Retail Recovery, Price Hikes and Premiumization

We attended CERA Sanitaryware's (CRS) management meet, where the management highlighted sustained recovery in retail demand since Q3FY26 and expects the momentum to continue into Q1FY27 alongside healthy project demand. The company expects to benefit from ongoing disruptions in the Morbi cluster due to labor and infrastructure challenges, enabling market share gains supported by adequate inventory, stronger in-house manufacturing capabilities and stable supply availability. The management reiterated FY27 guidance of ~12% sanitaryware growth, ~18% faucetware growth and EBITDA margin of 13.5%-14%, while indicating that recent price hikes of ~12% in sanitaryware and ~16% in faucetware have been fully absorbed by the market. Growth initiatives remain focused on deeper penetration in existing markets, expansion in underpenetrated states, scaling up premium brand Senator and polymer faucet solutions brand Polypluz, and improving manufacturing efficiencies through higher utilization and lower rejection rates. Overall, the management remains confident of delivering healthy growth, supported by favorable industry dynamics, market share gains, premiumization and distribution expansion initiatives.

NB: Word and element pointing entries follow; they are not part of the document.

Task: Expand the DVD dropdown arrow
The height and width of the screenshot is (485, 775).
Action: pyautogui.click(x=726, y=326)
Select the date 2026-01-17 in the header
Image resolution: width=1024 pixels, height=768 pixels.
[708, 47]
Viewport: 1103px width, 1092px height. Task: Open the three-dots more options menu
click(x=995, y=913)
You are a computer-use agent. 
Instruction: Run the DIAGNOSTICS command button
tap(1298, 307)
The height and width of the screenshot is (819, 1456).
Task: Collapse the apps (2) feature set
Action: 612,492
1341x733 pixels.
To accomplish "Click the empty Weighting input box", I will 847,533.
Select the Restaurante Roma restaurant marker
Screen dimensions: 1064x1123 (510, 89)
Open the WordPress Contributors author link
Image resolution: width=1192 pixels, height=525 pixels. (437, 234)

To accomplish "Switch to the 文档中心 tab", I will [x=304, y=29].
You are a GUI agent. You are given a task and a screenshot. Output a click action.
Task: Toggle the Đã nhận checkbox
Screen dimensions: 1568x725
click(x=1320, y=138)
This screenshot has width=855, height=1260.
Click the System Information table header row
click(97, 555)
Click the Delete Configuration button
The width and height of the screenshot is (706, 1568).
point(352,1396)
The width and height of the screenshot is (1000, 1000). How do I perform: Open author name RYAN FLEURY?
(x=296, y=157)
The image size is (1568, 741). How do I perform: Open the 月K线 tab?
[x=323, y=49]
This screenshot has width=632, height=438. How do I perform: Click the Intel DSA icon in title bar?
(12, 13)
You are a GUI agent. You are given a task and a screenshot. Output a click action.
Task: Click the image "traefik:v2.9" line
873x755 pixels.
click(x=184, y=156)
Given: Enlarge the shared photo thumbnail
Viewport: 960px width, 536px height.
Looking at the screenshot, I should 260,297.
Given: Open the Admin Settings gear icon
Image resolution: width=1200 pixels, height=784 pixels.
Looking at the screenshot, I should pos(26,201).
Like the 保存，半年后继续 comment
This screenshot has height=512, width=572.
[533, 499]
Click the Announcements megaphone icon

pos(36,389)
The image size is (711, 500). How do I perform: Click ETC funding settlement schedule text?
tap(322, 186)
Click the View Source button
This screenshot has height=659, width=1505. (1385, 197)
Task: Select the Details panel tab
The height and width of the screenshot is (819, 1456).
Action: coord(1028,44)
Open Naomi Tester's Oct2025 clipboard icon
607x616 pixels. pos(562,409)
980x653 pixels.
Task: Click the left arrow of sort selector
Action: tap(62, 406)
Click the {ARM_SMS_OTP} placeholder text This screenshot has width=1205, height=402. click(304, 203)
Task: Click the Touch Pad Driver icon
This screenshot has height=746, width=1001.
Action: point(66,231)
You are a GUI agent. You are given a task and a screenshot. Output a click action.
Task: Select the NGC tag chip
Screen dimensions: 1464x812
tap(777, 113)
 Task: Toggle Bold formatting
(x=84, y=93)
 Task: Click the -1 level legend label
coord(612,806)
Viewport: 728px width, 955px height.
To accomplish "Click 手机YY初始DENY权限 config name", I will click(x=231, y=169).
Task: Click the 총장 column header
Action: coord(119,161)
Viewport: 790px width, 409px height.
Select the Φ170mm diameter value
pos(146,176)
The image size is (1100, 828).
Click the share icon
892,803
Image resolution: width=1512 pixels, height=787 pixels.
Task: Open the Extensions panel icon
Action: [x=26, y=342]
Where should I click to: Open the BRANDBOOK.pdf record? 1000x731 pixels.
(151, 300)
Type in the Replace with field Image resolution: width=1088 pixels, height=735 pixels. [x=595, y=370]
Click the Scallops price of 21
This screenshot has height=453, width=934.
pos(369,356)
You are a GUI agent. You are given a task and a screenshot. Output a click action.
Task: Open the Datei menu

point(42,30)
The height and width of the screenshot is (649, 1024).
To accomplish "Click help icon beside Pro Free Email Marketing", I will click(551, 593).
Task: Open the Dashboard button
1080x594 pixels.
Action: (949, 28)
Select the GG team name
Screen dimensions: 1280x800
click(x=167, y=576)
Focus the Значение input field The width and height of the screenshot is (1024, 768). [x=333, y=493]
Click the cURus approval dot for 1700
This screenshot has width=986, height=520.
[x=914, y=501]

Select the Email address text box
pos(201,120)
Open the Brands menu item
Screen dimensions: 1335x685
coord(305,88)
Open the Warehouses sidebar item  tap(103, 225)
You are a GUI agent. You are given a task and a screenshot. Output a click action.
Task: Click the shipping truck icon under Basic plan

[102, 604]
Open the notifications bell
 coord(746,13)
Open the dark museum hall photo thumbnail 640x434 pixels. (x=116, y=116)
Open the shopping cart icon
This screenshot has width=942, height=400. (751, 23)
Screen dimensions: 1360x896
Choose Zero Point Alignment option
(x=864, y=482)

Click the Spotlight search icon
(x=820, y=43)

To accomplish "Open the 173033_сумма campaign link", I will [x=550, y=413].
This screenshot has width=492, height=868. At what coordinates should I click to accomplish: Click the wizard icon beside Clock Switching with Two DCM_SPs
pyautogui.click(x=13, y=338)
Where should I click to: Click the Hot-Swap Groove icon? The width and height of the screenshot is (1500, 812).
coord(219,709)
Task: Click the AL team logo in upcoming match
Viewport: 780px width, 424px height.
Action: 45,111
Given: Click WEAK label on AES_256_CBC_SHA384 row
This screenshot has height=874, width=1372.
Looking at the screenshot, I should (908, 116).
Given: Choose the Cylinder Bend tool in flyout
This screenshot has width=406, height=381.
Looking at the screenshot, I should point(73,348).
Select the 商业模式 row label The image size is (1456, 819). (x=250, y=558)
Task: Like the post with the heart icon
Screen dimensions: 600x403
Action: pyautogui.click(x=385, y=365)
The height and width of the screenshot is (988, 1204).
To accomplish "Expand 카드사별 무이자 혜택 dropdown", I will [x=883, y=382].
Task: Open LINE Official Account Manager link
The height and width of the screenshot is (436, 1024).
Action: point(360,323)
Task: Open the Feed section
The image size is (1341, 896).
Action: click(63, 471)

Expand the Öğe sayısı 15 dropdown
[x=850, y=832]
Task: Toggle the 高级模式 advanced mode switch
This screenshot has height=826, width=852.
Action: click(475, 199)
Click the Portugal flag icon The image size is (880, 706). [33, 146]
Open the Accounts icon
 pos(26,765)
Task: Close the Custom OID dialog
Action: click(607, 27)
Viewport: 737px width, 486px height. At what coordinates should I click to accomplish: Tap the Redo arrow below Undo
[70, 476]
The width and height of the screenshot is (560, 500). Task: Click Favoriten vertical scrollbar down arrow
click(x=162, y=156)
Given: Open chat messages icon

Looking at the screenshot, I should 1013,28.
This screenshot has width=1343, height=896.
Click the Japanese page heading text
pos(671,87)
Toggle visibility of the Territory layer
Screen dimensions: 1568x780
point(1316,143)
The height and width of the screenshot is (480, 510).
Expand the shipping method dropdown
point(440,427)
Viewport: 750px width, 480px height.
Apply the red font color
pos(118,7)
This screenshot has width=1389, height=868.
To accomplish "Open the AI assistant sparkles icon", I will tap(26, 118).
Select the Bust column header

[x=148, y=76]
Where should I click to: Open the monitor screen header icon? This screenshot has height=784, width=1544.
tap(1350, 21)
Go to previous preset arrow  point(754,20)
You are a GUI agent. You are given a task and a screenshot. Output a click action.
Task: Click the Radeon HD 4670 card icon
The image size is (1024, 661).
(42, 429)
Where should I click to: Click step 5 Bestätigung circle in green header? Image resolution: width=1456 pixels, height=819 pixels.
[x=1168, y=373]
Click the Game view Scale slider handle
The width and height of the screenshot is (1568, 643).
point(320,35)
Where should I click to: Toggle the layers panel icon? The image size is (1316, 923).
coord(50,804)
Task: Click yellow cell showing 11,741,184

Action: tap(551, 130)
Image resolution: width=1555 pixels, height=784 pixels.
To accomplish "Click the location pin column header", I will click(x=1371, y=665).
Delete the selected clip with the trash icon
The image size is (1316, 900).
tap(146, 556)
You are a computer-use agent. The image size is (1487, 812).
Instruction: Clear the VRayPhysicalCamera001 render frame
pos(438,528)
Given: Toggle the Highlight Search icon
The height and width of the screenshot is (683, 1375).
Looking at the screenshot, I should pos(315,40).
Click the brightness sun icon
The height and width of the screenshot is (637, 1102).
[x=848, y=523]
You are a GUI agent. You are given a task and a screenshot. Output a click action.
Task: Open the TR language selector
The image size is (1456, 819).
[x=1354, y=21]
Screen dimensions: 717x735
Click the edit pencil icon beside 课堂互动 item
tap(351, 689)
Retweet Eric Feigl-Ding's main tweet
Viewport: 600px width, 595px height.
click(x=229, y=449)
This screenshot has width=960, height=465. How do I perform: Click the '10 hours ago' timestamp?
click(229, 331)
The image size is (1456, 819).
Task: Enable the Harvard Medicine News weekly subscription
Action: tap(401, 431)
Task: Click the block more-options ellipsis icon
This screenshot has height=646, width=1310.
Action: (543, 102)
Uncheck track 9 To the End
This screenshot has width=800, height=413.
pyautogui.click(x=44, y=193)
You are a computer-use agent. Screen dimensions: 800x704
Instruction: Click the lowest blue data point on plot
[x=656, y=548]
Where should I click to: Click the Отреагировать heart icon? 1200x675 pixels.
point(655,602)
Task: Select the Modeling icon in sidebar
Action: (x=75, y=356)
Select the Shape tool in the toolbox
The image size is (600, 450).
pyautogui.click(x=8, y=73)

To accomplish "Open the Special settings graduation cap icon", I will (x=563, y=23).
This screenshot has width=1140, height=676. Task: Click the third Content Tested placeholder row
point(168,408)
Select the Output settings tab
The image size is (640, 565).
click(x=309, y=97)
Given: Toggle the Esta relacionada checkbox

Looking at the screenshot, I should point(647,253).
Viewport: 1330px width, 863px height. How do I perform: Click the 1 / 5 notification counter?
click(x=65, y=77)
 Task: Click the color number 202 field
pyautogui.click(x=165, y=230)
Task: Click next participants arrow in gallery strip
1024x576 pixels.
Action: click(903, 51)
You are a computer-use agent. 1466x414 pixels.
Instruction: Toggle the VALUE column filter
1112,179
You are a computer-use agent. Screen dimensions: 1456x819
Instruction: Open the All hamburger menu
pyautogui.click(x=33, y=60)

We estimate revenue/EBITDA/PAT CAGR of 16.3%/20.9%/24.1% over FY26-28E. Maintained ‘BUY’ rating with TP of INR7,429, based on 30x Mar’28 earnings.

Key Takeaways:

FY27 Guidance and Growth Strategy:

The management has guided for FY27 revenue growth of 18–20%, supported by ~12% growth in the sanitaryware segment (6-7% volume growth and 5–6% price-led growth) and ~18% growth in faucetware (10–11% volume growth and ~8% price impact).

* In addition, the newly launched brands Senator and Polypluz are expected to contribute INR700–800mn to revenue, while the tiles segment is projected to contribute INR2.5bn to the topline in FY27.

* The management expects overall EBITDA margin to remain in the range of 13.5%– 14% for FY27. The key focus in FY27 will be on accelerating topline growth while maintaining margin discipline.

* Growth initiatives are centered around deeper penetration in existing strong markets and expanding distribution in under-penetrated states such as West Bengal, Bihar, Jharkhand, Odisha and Madhya Pradesh. The company is also rationalizing channel density in over-served markets while expanding its sub-dealer and retailer network in rural and semi-urban regions along with increase in advertisement expenses from INR490mn in FY26 to INR850mn in FY27.

Retail Demand Recovery Sustaining:

The management highlighted that retail demand has started recovering after prolonged sluggishness during FY24-25. The recovery became visible from Q3-Q4FY26 and has continued into Q1FY27 despite inflationary pressures. The company expects demand momentum to sustain through FY27. While project demand has remained healthy over the last few quarters, retail demand is now contributing meaningfully, resulting in a balanced growth profile across channels.

Benefiting from Morbi Industry Disruptions:

CRS continues to gain market share amid ongoing operational challenges faced by manufacturers in Morbi. Higher gas costs, labor shortages and infrastructure-related disruptions have constrained production in the region, particularly in sanitaryware. The management believes these issues will persist through Q2FY27. But CRS is relatively better positioned due to stable gas availability, better labor access, improved manufacturing efficiencies and the ability to internalize production of several SKUs. The company had proactively built inventory during Mar’26 and has been able to service demand without any supply-side issues, enabling it to capitalize on market opportunities arising from Morbi disruptions.